Children and their families were treated with compassion, kindness, dignity and respect. Staff went that extra mile and involved children and their families in decisions about their care and treatment. We found extensive evidence that staff emotionally supported children and their parents. Many aspects of the service were very responsive to the needs of children and young people.

End of life care

Requires improvement

Updated 28 July 2015

The hospital did not have safe arrangements in place regarding Do Not Attempt Cardio Pulmonary Resuscitation (DNACPR). The completion of the documentation was not always done as per trust policy.

Since the removal of the Liverpool Care Pathway, the hospital had failed to implement an individualised plan of care for the dying patient, with the trust still in the evaluation process of the new pathway.

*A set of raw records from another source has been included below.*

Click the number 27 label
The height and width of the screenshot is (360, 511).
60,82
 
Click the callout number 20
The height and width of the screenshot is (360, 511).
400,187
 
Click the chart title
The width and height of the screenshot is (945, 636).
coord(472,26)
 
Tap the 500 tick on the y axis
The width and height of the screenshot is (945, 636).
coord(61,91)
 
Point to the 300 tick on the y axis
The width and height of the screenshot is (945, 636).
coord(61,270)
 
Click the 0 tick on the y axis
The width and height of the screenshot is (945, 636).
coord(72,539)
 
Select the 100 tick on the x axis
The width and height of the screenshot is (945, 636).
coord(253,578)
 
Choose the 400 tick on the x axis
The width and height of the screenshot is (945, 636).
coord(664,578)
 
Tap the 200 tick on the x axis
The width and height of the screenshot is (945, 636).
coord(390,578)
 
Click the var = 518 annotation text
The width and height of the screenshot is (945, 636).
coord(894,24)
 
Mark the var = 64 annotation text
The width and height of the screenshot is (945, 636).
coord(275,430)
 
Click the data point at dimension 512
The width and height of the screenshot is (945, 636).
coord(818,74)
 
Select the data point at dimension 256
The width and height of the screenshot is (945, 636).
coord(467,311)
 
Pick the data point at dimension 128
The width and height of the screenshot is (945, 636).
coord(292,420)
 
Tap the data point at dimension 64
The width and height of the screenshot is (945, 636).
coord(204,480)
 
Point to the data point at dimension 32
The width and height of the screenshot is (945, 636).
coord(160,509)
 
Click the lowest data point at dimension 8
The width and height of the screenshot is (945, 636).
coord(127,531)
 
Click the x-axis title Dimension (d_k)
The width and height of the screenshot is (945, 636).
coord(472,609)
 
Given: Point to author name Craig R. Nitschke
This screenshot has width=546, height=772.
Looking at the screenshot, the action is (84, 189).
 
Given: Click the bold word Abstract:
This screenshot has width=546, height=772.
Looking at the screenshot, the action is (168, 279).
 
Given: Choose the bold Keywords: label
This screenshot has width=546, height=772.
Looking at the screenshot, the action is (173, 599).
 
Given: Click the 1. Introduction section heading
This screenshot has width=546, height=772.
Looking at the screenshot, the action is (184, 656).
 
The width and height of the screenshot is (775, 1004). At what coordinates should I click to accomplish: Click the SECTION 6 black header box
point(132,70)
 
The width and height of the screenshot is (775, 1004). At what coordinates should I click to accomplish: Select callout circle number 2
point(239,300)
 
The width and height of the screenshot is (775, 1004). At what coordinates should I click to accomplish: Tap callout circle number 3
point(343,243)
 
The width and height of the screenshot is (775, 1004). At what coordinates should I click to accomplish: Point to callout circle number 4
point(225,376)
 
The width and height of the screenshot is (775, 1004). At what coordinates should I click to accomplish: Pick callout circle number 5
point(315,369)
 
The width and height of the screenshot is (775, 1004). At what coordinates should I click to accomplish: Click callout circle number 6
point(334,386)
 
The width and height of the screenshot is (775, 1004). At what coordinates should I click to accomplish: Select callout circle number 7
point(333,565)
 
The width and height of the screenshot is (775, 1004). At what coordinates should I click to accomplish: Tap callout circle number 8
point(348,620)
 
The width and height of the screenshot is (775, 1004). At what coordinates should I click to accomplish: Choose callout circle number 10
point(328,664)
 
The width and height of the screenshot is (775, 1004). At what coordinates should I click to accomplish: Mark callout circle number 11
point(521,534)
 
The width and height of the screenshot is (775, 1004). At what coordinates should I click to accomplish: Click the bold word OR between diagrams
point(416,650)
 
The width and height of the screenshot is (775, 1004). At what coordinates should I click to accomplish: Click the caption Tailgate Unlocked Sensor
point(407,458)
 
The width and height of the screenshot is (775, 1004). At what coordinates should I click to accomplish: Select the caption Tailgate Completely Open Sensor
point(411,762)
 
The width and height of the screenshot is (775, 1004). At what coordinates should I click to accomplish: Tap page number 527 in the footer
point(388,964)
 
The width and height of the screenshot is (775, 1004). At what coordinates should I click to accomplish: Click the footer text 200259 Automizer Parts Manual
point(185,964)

The specialist palliative care team (SPCT) was adequately staffed, however it was not their responsibility to deliver care for all the palliative and end of life patients at the hospital; we saw that staffing challenges on the wards resulted in some people and families receiving care that was not optimum.

Caring within the service was good; staff were committed, compassionate and emotionally supportive. The SPCT team were expert communicators and demonstrated this during the inspection.


Requires improvement

Updated 28 July 2015

Systems and processes were not always reliable or appropriate to keep people safe.

Cancer waiting times were constantly fluctuating and referral to treatment time targets were not being achieved. The diagnostic waiting times had been higher than the England average but were seen to be improving. A significant number of patients were waiting for follow up appointments.

The organisation of the outpatient services was not always responsive to patients' needs. There were numerous delays and clinics consistently over-ran.

Diagnostic imaging had nationally recognised accreditation in place.

Staff were suitably qualified and skilled to carry out their roles effectively, they were approachable, open and friendly. Patients’ needs were assessed and their care and treatment was delivered following local and national guidance for best practice.

There was a clear vision for the trust and the service. Staff in the outpatients department were engaged in developing services and staff in diagnostic imaging had a good understanding of the department’s vision and approach.